EXERCISE REQUIREMENTS ▸ Give the data below as a Markdown table with the columns "Row" and "Line," one row per line and no row for any blank line. Leave the pictures out of the answer.

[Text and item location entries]
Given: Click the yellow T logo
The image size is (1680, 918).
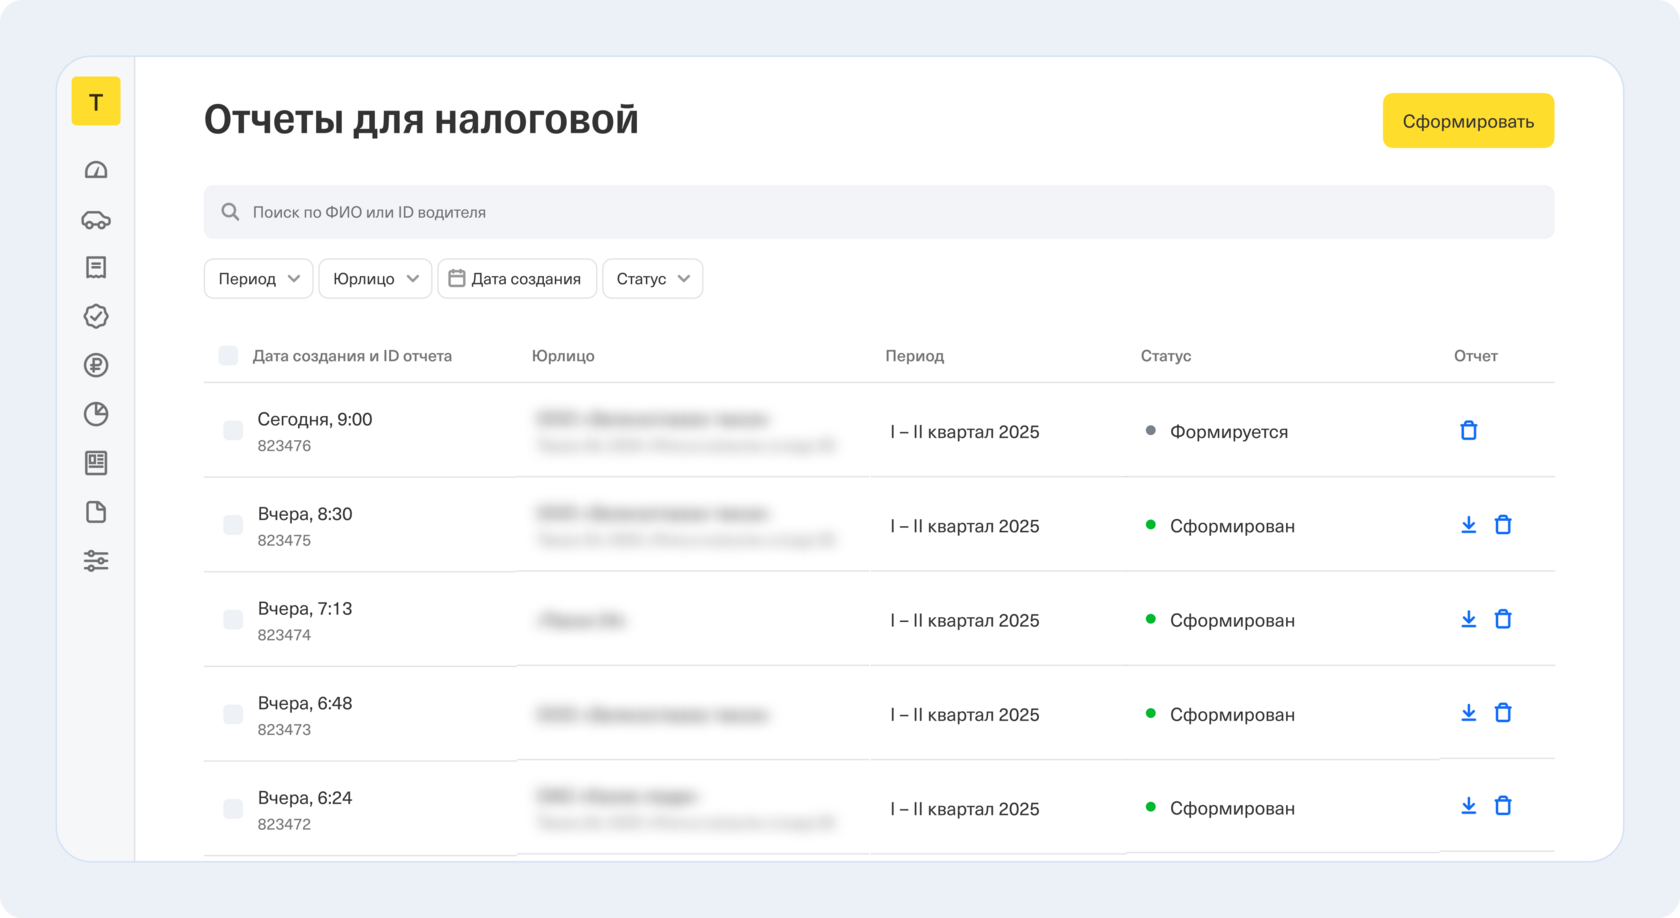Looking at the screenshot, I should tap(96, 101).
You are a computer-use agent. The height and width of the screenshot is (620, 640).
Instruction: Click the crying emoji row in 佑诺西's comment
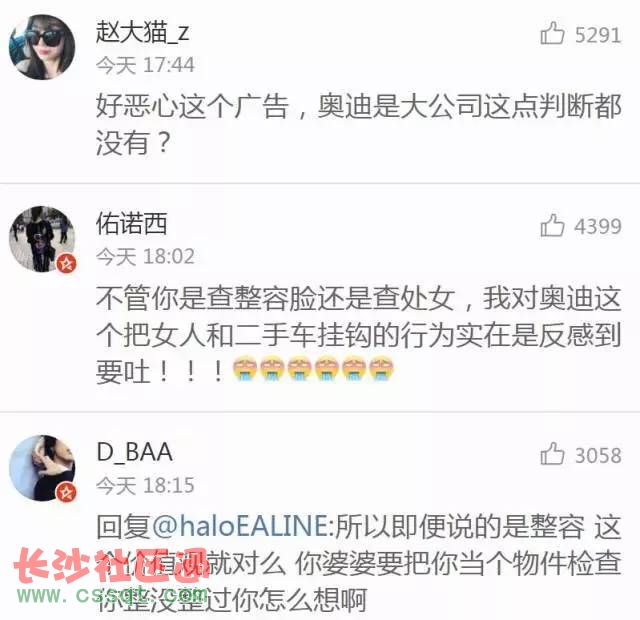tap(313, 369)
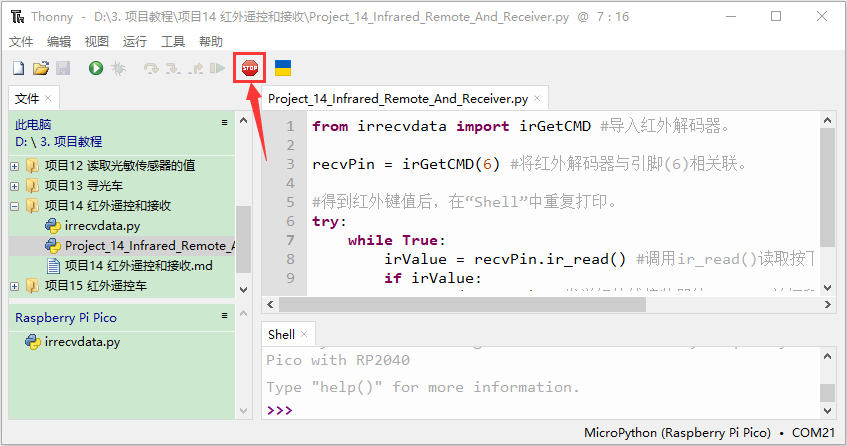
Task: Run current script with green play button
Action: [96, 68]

ANSWER FOR THE TASK ▸
| Row | Line |
|---|---|
| 1 | Given: Click the yellow T logo |
| 2 | The image size is (1680, 918). |
| 3 | Looking at the screenshot, I should tap(96, 101). |
| 4 | You are a computer-use agent. The height and width of the screenshot is (620, 640). |
| 5 | Instruction: Click the crying emoji row in 佑诺西's comment |
| 6 | tap(313, 369) |
| 7 | Task: Run current script with green play button |
| 8 | Action: [96, 68] |